Records for this exercise:
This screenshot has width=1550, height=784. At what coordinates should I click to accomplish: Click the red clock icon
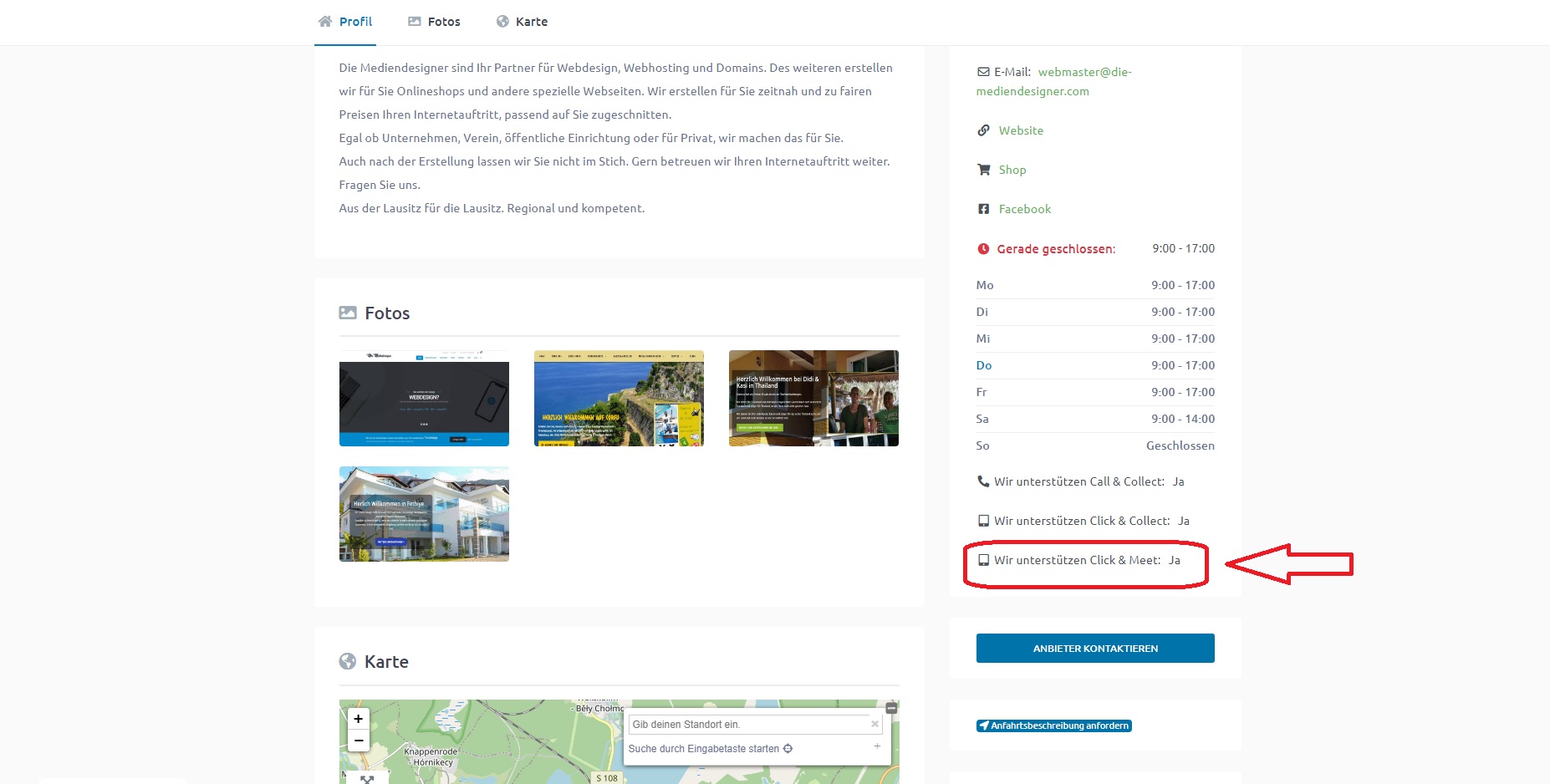(983, 249)
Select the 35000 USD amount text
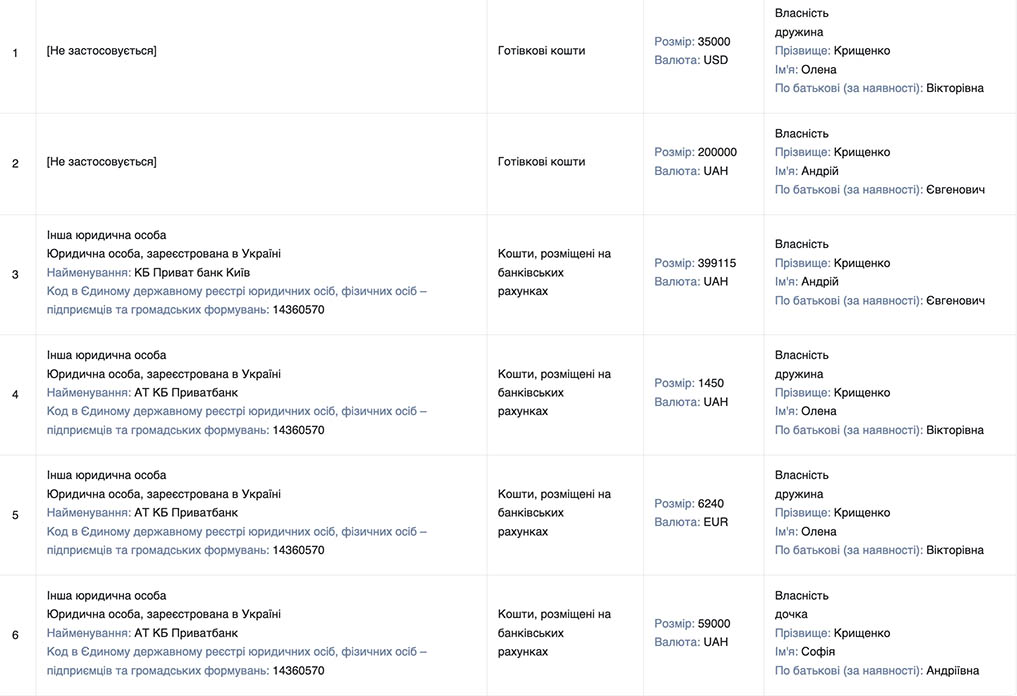This screenshot has height=696, width=1017. [x=713, y=42]
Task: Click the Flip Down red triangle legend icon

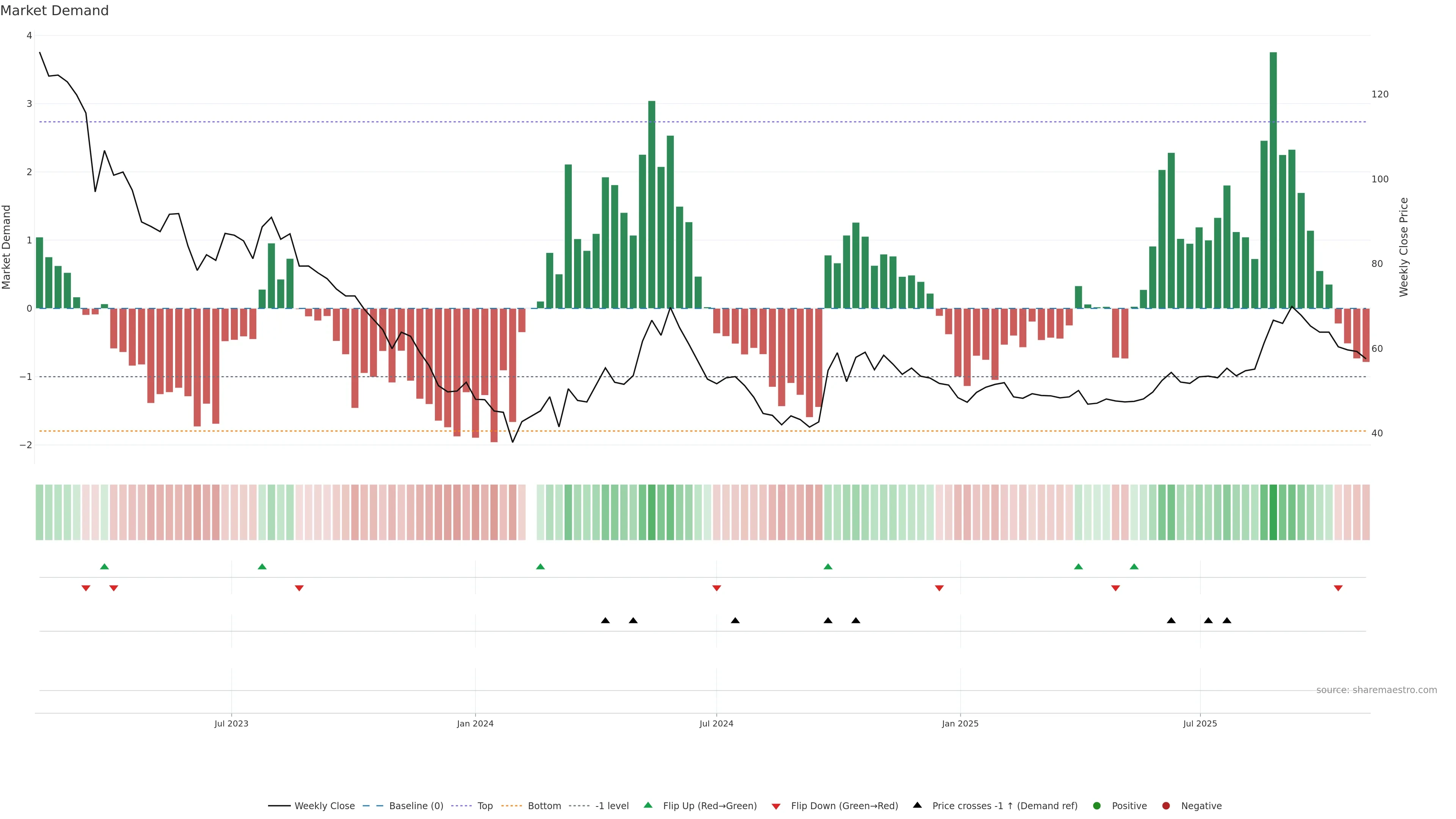Action: [776, 806]
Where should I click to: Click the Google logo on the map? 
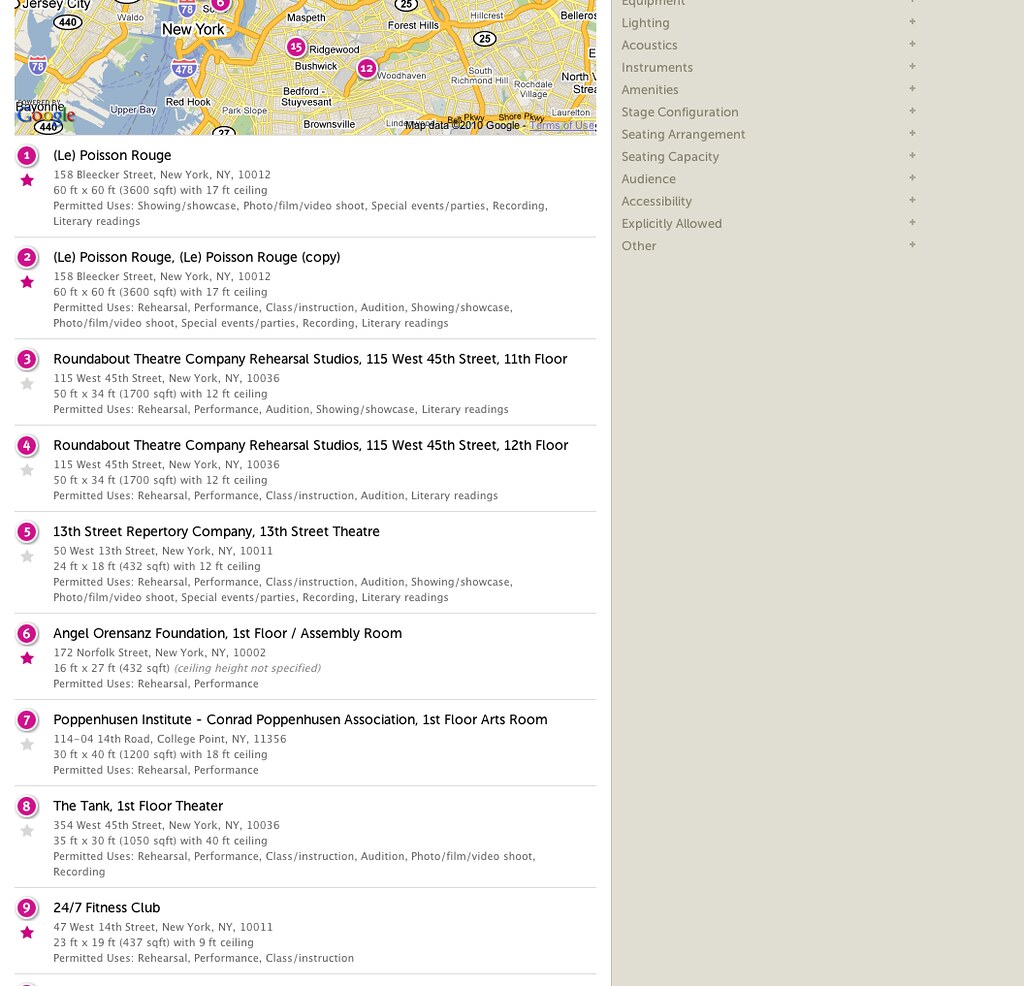pos(47,114)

Stated problem:
Format these rows as a two-column CSV with the headers request and answer, one line per row. Put each text and its answer in its own quoted field, turn line breaks into spaces, and leave out the pictures.

Task output:
request,answer
"This screenshot has width=1550, height=784. At what coordinates should I click to accomplish: Click the red clock icon","(983, 249)"
"Select the 35000 USD amount text","This screenshot has height=696, width=1017. [x=713, y=42]"
"Task: Click the Flip Down red triangle legend icon","Action: [776, 806]"
"Where should I click to: Click the Google logo on the map?","pos(47,114)"